As Professor David D. Siegel points out in his commentary on default judgments (McKinney’s Cons. Laws of N. Y., Book 7B, CPLR 3215, subd. [b], pp. 869-870), “ If the action is for money, the default judgment cannot exceed the amount demanded in [the] complaint. * * * Only the original complaint or 305(b) notice bound him. * * * But if after defendant’s appearance the complaint is duly amended * * * to demand additional or different relief, and the amended complaint is duly served on defendant before he defaults, the default may of course be taken for the relief demanded in the amended complaint. Such amended complaint after defendant’s appearance, moreover, is servable by the methods applicable to service of papers generally under CPLR 2103 and need not be served in the same manner as a summons.” (Emphasis supplied.) Implicit in the commentator’s remarks is his conclusion — in which I concur — that notice of a demand for enlarged or different relief must be served on a defendant who has never appeared, in the same fashion as a summons, whether or not his time to appear or answer has expired.

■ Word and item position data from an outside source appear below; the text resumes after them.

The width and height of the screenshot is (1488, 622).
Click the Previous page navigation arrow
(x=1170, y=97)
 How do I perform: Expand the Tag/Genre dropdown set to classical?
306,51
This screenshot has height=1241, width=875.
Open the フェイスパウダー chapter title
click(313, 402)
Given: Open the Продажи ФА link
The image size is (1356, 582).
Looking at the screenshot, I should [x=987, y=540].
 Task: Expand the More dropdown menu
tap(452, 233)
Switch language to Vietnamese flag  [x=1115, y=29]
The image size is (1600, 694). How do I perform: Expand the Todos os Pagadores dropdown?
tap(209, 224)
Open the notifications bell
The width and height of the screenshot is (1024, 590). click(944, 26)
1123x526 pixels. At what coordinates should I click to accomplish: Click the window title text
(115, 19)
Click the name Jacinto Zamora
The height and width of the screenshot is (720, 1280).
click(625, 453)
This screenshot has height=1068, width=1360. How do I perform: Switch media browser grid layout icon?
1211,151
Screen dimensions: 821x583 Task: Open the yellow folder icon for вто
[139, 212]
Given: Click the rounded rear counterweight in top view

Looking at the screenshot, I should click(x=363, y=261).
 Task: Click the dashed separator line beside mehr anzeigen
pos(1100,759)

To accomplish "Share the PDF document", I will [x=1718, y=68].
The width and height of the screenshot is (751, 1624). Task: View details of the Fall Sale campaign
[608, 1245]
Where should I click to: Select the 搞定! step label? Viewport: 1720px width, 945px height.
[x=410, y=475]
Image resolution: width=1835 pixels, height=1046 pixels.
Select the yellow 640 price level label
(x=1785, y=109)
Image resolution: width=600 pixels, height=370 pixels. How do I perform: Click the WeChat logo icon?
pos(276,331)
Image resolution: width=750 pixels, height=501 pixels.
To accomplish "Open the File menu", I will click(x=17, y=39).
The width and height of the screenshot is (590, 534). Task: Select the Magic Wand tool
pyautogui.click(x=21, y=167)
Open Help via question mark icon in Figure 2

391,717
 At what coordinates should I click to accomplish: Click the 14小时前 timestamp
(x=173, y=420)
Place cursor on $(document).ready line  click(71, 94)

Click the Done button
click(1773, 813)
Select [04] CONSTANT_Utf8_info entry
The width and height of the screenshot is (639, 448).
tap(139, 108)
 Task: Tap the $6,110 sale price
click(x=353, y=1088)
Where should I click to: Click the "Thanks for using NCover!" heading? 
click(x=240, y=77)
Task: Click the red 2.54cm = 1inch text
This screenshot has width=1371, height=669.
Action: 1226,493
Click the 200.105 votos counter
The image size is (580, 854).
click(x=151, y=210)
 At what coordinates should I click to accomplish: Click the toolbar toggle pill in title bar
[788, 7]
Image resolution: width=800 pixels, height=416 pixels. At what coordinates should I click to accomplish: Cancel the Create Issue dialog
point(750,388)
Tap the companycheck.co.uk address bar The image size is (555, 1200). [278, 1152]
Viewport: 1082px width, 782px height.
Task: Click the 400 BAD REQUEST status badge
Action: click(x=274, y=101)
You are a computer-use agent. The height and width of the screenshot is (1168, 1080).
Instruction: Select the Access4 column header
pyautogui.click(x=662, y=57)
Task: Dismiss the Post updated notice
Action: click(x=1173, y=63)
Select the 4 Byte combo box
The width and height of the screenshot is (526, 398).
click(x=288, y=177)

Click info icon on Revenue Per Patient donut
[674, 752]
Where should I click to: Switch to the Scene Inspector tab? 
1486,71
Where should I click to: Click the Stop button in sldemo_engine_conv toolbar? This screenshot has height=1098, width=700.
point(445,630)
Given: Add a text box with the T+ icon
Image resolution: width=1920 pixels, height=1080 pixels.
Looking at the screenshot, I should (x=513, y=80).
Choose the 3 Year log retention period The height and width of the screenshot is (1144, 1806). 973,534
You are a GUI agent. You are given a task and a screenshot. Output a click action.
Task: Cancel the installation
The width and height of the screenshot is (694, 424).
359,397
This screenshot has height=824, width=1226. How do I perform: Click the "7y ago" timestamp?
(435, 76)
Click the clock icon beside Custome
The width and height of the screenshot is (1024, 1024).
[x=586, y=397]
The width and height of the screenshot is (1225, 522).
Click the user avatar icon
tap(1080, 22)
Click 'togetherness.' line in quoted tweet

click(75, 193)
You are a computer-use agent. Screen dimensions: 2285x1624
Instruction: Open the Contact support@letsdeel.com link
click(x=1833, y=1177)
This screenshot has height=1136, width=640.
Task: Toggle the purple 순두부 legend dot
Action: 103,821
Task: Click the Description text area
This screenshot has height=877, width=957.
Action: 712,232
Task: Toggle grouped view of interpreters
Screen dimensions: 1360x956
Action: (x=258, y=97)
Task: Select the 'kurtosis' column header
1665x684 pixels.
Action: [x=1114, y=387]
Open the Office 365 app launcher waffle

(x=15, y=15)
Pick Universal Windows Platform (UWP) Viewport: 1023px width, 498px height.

The reasoning behind this conclusion is not difficult to discern. The initial demand must be made by the service of a summons in the manner best calculated to reach the defendant (CPLR *884308). He knows the consequences of his default and by his default he assents to the demand. For the plaintiff to seek new, different or enlarged relief is, in effect, to make a new demand. Such new demand should be brought to the defendant’s attention in the same fashion and with the same certainty of delivery as that originally used; unless the defendant, by appearing, assented to another method of service (CPLR 2103). Absent an appearance, there is no statutory authority which permits service by mail; and in the absence of statutory authority, service by mail of such notice is jurisdictionally defective (Stevens v. State of New York, supra; Cirigliano v. Brown, supra).

The motions are denied, with leave to the plaintiffs to renew in Humble Oil v. Brown and First National City Bank v. Elsky on proper service and proper papers.